— Begin Dataset records —

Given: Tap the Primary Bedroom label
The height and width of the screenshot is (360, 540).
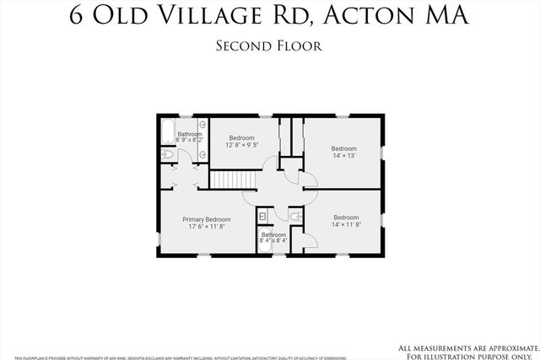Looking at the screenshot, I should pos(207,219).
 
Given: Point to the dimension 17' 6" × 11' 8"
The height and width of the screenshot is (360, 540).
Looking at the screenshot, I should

— End Dataset records —
— Begin Dataset records —

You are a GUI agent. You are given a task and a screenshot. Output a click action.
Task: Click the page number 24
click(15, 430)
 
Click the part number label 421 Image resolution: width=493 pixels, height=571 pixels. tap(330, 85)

— End Dataset records —
— Begin Dataset records —

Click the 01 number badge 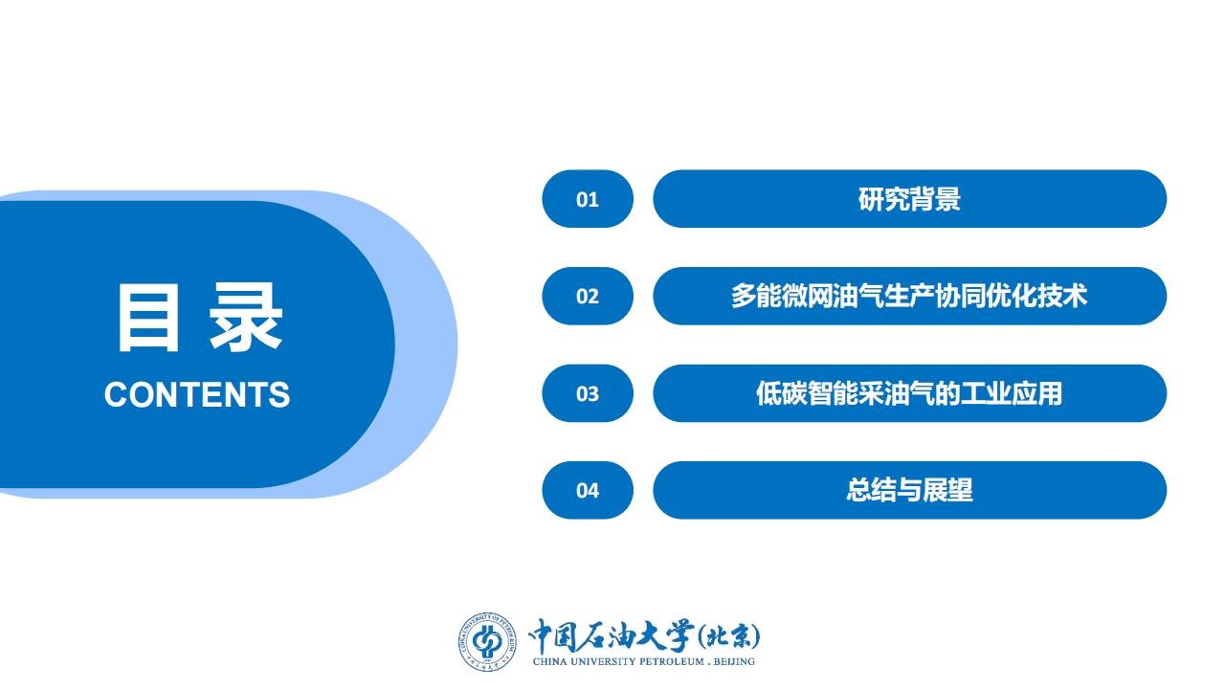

— End Dataset records —

■ Stated task ■
Rewrite the records starting with the line that contains "You are a GUI" and going on through the line that contains "Click the part", with "click action" changed to "tap action" and everything else left as is.

■ The solution ■
You are a GUI agent. You are given a task and a screenshot. Output a tap action.
Task: Click the page number 24
click(15, 430)
 
Click the part number label 421 Image resolution: width=493 pixels, height=571 pixels. tap(330, 85)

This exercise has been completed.